Os neurodiversos, mais do que os neurotípicos, costumam perder ou esquecer onde colocaram alguma coisa, precisar de mais tempo para fazer uma tarefa, são intolerantes ao barulho e a lugares movimentados etc. Uma vez que conhecedores dos gatilhos que lhes afetam, os neurodiversos conseguem comunicar suas necessidades e precisam do suporte, tanto da sua parceria como de toda a sua rede de apoio. Contornadas as suas necessidades, conseguem levar a vida como as demais pessoas. Aliás, “as demais pessoas” também possuem suas dores e limitações, que muitas vezes fazem questão de ocultar.
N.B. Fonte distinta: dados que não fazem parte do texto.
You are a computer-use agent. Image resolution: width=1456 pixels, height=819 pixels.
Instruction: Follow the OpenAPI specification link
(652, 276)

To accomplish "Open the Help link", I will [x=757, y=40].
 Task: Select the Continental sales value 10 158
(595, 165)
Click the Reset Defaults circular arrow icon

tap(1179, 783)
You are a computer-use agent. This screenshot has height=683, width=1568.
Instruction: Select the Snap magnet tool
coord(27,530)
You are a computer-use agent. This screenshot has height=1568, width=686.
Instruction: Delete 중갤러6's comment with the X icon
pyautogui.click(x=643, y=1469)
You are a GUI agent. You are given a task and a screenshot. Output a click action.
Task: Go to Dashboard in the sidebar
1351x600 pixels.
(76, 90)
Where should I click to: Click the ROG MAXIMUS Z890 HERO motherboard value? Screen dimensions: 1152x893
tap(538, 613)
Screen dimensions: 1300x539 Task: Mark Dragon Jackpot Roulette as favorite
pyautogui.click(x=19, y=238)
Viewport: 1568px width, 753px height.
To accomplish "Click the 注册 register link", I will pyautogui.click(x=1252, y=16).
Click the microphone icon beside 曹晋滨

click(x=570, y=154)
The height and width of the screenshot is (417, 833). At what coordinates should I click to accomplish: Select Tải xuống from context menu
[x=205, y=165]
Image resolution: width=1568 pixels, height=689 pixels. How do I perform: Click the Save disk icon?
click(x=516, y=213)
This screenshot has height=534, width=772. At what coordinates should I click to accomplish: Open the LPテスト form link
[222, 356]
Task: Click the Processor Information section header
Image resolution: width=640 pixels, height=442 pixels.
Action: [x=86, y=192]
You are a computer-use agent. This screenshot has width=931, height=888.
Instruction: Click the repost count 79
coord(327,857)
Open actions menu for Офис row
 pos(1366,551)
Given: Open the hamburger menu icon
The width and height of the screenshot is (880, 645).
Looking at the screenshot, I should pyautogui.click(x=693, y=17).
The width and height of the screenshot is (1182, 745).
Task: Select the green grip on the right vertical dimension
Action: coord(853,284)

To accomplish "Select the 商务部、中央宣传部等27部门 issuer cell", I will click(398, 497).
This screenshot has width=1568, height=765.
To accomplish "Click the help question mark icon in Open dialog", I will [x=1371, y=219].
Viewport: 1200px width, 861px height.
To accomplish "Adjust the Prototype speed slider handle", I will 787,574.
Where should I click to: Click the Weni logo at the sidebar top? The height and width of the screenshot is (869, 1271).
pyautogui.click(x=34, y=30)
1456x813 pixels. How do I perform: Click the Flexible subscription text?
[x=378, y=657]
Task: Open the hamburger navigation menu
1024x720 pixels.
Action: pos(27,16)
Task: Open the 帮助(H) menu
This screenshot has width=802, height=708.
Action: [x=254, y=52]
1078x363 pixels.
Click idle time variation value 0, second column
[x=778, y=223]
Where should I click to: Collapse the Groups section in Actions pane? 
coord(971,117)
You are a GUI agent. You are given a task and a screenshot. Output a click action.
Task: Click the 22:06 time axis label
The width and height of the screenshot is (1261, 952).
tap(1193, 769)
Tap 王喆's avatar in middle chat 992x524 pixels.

Acredito que causaria um certo impacto se perguntasse a alguém se estaria disposta a iniciar um relacionamento com uma pessoa autista, pois ainda existe muito preconceito e desconhecimento sobre os neurodivergentes. Fiz um exercício e lembrei de várias pessoas que foram meus colegas, amigos e familiares que não foram diagnosticados, mas que provavelmente fossem neurodivergentes. Você também deve ter tido um colega que ia muito bem nas provas, que era considerado o gênio da turma, mas que tinha muita dificuldade de relacionamento. Tinha também alguém que era muito engraçado, sempre rodeado de amigos, mas depois quando adulto teve problemas de depressão, alcoolismo etc. E o tio aquele que diziam que “era de lua”, um dia estava brincalhão e outro de cara fechada? Tinha uma prima que chamavam de burra porque tinha dificuldades de ler, provavelmente ela tivesse dislexia. Enfim, convivemos com estas pessoas atribuindo adjetivos que hoje recebem nomes científicos. Ao contrário do que parece, ao receber o diagnóstico, as pessoas se sentem aliviadas, pois eles entendem por que são como são e a partir de então podem comunicar e buscar construir uma rede de apoio.
Depois da conversa com a minha amiga, ela demonstrou interesse em conhecer mais sobre o assunto e ampliar a lista de qualidades desejáveis. Lembrando que os transtornos não são deficiências, pois não são incapacitantes. Cada um de nós é diferente, o que precisamos todos é de autoconhecimento e de empatia para conviver com os diferentes.
Referência:
Podcast PodSer Projeto de Extensão – #5 PodSer Neurodiverso na Universidade?